• Recorded information:
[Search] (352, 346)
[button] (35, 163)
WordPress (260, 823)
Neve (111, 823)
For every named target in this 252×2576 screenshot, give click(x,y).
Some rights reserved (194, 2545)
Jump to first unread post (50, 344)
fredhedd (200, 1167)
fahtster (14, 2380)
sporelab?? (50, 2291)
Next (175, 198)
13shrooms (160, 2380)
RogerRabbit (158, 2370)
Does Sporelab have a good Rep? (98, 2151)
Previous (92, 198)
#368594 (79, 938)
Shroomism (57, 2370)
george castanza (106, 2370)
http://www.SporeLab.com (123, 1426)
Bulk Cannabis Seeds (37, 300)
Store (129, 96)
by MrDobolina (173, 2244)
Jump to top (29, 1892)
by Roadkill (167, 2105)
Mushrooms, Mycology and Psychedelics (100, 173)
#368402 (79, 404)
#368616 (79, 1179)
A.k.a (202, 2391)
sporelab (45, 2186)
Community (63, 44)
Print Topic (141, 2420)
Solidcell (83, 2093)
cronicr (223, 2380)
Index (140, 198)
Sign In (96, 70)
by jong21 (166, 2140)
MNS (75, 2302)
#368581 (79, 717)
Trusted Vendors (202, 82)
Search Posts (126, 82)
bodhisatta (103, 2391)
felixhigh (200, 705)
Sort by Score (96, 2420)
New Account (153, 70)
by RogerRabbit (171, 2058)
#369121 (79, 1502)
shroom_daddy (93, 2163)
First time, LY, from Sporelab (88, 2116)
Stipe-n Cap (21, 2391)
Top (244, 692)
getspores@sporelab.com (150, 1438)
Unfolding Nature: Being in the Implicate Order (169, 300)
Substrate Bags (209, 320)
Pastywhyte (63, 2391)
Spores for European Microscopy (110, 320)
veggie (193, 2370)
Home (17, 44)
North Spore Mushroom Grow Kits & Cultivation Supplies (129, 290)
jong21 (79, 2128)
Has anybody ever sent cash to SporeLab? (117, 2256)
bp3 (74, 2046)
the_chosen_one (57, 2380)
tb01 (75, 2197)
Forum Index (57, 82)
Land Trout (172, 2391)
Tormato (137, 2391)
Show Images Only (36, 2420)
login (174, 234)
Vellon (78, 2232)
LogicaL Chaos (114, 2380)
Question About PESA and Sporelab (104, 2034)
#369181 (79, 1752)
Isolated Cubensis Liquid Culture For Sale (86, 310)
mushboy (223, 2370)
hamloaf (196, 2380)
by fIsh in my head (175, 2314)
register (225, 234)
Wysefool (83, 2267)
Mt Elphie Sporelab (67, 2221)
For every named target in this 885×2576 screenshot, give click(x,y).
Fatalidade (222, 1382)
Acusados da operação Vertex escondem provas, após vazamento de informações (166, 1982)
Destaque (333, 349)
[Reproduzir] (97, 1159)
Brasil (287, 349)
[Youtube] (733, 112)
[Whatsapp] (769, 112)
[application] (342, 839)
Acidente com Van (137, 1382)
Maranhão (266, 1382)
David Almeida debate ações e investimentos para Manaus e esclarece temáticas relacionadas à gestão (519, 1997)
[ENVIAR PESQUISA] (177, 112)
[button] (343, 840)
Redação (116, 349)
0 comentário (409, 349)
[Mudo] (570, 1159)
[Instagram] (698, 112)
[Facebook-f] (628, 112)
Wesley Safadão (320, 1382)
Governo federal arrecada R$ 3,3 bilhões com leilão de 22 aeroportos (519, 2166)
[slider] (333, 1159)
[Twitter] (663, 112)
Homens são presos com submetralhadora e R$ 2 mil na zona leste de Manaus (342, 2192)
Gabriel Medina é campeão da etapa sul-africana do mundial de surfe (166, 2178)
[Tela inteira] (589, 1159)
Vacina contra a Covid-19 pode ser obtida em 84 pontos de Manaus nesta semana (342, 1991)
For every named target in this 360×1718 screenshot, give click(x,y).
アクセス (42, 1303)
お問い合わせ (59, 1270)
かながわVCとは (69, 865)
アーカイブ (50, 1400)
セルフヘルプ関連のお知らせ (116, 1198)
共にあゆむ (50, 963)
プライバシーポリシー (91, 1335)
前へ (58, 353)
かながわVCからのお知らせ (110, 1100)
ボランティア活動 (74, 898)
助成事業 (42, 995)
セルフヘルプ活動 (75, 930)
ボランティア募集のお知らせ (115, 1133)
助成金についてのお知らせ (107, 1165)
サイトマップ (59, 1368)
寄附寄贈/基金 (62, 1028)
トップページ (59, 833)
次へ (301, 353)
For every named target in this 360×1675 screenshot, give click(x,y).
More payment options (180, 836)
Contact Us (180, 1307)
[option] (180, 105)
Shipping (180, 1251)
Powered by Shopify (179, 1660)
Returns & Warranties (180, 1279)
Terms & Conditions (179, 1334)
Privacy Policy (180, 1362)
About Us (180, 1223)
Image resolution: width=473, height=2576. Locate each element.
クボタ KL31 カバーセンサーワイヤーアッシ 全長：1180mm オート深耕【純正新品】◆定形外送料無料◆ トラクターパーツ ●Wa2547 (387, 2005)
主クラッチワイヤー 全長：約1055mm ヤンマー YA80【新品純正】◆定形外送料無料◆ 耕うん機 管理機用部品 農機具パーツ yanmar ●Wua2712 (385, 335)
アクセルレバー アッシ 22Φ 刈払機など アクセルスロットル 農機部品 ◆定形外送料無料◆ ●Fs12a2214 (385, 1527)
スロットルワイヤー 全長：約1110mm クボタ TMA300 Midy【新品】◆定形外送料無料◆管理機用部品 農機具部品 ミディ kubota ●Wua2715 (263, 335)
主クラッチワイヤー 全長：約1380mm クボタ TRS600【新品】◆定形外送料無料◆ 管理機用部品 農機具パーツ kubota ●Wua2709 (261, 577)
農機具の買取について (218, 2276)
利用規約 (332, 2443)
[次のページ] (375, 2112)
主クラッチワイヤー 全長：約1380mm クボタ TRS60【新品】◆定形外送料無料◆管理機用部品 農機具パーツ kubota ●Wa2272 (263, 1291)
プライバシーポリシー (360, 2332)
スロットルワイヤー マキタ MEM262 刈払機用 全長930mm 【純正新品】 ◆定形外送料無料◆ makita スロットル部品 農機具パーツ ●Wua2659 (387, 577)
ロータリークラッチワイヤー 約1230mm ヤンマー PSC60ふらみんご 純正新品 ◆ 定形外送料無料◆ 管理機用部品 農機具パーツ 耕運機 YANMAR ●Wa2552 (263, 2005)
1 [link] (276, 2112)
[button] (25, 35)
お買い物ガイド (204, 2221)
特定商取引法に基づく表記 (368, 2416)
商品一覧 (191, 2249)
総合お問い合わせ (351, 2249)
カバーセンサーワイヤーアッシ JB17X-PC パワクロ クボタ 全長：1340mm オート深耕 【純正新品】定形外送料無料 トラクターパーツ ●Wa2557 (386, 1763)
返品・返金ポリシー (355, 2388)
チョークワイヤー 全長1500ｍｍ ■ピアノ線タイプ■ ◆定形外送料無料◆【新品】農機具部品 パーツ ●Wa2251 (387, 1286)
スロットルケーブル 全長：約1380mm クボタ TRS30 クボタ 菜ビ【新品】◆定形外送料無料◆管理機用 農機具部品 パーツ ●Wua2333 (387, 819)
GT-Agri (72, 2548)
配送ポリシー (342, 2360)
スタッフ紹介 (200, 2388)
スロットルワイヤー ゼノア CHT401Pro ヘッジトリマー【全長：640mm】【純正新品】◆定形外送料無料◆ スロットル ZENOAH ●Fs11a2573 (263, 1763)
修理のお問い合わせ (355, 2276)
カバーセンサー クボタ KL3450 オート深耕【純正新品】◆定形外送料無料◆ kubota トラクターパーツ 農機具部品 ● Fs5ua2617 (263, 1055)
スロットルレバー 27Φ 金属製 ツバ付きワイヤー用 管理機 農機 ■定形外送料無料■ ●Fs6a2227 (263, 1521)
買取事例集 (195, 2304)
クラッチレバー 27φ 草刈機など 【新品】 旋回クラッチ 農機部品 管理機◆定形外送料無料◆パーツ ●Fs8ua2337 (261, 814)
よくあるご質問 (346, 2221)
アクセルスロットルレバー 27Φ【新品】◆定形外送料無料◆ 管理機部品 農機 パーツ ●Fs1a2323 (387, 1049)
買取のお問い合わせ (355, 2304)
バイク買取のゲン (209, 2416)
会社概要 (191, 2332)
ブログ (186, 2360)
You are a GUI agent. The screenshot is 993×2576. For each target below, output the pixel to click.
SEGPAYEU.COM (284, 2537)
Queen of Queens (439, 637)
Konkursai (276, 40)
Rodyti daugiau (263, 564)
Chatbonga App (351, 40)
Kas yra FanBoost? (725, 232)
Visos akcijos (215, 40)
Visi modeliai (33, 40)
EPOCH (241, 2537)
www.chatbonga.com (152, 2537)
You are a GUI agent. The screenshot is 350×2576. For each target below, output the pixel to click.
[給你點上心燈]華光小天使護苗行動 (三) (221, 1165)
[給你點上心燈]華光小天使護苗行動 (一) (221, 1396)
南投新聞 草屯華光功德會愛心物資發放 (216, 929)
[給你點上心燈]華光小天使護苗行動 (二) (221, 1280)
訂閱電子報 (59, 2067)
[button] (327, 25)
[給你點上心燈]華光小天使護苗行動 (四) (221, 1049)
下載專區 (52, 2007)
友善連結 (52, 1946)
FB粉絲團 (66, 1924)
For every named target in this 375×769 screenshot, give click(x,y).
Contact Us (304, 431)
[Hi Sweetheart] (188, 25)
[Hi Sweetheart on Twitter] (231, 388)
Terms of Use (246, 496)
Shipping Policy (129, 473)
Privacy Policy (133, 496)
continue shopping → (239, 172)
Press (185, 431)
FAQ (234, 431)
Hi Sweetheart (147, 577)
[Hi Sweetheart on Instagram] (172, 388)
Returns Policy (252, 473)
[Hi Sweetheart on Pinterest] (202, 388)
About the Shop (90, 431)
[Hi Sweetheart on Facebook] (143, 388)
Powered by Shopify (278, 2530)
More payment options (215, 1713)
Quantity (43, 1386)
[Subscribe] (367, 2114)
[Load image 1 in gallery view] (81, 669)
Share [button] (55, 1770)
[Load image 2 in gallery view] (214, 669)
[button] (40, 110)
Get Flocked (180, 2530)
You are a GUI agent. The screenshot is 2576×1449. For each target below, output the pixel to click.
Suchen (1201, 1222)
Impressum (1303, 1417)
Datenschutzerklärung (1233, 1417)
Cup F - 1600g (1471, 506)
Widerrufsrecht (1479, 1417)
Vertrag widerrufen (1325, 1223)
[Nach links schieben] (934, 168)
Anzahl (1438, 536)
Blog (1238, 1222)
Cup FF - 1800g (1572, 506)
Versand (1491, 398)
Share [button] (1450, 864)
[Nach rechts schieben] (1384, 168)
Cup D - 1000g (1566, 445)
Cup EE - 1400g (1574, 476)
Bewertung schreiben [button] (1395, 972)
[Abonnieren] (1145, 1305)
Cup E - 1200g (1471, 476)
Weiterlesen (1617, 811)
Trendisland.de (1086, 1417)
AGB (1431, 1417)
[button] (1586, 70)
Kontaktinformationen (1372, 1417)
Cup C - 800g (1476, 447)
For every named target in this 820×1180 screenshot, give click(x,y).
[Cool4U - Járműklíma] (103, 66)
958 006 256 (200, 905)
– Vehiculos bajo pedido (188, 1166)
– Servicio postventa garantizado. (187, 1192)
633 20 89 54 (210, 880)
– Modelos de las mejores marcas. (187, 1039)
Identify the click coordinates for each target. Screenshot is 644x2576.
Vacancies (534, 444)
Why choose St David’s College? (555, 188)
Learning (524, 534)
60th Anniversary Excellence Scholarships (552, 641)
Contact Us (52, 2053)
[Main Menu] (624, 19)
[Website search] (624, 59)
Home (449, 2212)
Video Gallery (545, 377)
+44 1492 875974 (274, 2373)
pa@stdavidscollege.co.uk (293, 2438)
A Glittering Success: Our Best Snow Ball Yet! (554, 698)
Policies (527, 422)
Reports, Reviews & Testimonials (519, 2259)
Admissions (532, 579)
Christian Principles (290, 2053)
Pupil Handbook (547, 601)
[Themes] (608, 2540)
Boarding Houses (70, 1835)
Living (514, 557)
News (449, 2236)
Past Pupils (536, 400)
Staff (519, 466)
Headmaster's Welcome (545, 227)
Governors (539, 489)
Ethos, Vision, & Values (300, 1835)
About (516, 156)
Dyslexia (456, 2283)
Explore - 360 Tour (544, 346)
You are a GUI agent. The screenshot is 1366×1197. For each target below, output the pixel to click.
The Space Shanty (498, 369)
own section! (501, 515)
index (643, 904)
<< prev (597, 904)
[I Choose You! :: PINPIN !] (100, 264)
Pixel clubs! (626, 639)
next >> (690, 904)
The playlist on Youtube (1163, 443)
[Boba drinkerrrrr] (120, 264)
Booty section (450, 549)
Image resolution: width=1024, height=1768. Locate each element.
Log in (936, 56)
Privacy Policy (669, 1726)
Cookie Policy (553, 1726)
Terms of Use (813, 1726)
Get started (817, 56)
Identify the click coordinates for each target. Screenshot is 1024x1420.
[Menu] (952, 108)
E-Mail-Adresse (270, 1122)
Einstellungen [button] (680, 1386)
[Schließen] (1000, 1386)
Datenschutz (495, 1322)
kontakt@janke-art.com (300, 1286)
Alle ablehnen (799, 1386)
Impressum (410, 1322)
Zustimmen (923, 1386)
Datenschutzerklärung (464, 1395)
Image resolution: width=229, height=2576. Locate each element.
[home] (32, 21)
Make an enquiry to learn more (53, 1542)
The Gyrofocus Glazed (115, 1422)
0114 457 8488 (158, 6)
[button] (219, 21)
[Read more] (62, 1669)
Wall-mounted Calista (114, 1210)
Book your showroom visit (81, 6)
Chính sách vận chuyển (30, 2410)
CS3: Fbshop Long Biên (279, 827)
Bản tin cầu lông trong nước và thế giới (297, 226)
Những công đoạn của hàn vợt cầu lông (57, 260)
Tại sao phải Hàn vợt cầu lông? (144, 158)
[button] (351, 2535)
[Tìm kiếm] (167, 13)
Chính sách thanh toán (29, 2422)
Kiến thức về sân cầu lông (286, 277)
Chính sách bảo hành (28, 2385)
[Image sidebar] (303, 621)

• Task objective: Using the listing above, return word for word each line from the one that has "Ethos, Vision, & Values (300, 1835)" through the one that has "Kiến thức về sân cầu lông (286, 277)", and no line outside that range.

• Finished exercise:
Ethos, Vision, & Values (300, 1835)
About (516, 156)
Dyslexia (456, 2283)
Explore - 360 Tour (544, 346)
You are a GUI agent. The screenshot is 1366×1197. For each target below, output the pixel to click.
The Space Shanty (498, 369)
own section! (501, 515)
index (643, 904)
<< prev (597, 904)
[I Choose You! :: PINPIN !] (100, 264)
Pixel clubs! (626, 639)
next >> (690, 904)
The playlist on Youtube (1163, 443)
[Boba drinkerrrrr] (120, 264)
Booty section (450, 549)
Image resolution: width=1024, height=1768. Locate each element.
Log in (936, 56)
Privacy Policy (669, 1726)
Cookie Policy (553, 1726)
Terms of Use (813, 1726)
Get started (817, 56)
Identify the click coordinates for each target. Screenshot is 1024x1420.
[Menu] (952, 108)
E-Mail-Adresse (270, 1122)
Einstellungen [button] (680, 1386)
[Schließen] (1000, 1386)
Datenschutz (495, 1322)
kontakt@janke-art.com (300, 1286)
Alle ablehnen (799, 1386)
Impressum (410, 1322)
Zustimmen (923, 1386)
Datenschutzerklärung (464, 1395)
Image resolution: width=229, height=2576. Locate each element.
[home] (32, 21)
Make an enquiry to learn more (53, 1542)
The Gyrofocus Glazed (115, 1422)
0114 457 8488 (158, 6)
[button] (219, 21)
[Read more] (62, 1669)
Wall-mounted Calista (114, 1210)
Book your showroom visit (81, 6)
Chính sách vận chuyển (30, 2410)
CS3: Fbshop Long Biên (279, 827)
Bản tin cầu lông trong nước và thế giới (297, 226)
Những công đoạn của hàn vợt cầu lông (57, 260)
Tại sao phải Hàn vợt cầu lông? (144, 158)
[button] (351, 2535)
[Tìm kiếm] (167, 13)
Chính sách thanh toán (29, 2422)
Kiến thức về sân cầu lông (286, 277)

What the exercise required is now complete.